Stem cell behaviour is orchestrated as a balance of molecular events that ultimately activate and repress gene expression. These molecular events are collectively referred to as the gene regulatory network (GRN). In embryonic stem cells (ESCs), GRNs coordinate gene expression to maintain ESC identity; however, the complete repertoire of factors that regulate these processes is not fully understood. Our previous temporal microarray analysis of undifferentiated and early committed mouse ESCs identified Mkrn1 as a gene that is preferentially expressed in undifferentiated ESCs and concomitantly down-regulated early upon commitment. Using multilayered systems-level analysis we explored the molecular and cellular functions for the RING Finger Protein Makorin-1 (MKRN1) in undifferentiated ESC populations. Specifically, using a FLAG:MKRN1 ESC clone we compiled an MKRN1-centered `interactome' from undifferentiated ESC populations at the proteomic and ribonomic level.

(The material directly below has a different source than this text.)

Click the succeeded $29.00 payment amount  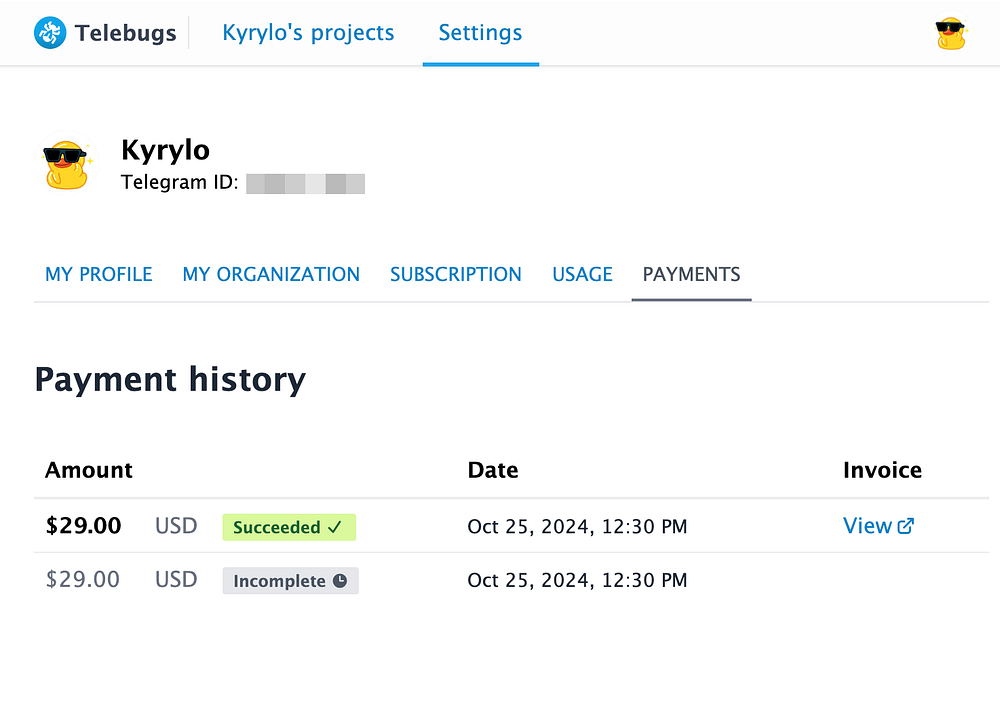(x=84, y=526)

We find that in undifferentiated ESC populations, MKRN1 is predominantly associated with proteins involved in mRNA metabolism including regulators of mRNA turnover, transport and/or translation. At the RNA level, FLAG:MKRN1 associates with a varied set of transcripts encoding for functionally related regulatory proteins involved in processes such as cell differentiation, apoptosis, and/or mRNAs encoding proteins that are destined for translation through the secretory pathway. Informed by our integrated network analysis, we found that MKRN1 is a novel stress granule resident protein, which prompted us to explore MKRN1 function in ESC populations downstream from the oxidative and genotoxic stress responses. Manipulation of MKRN1 expression in ESC populations undergoing cellular stress resulted in modest increases in early apoptotic markers depending on the type of stress response evoked, but manipulation of MKRN1 was not found to promote or impair the extent of nuclear fragmentation (a hallmark of apoptosis) in ESC populations responding to oxidative or genotoxic stress. Our unbiased systems level analysis of MKRN1 function in undifferentiated ESC populations supports a role for MKRN1 as a messenger ribonucleoprotein in ESCs and a potential gene regulatory protein within the ESC GRN.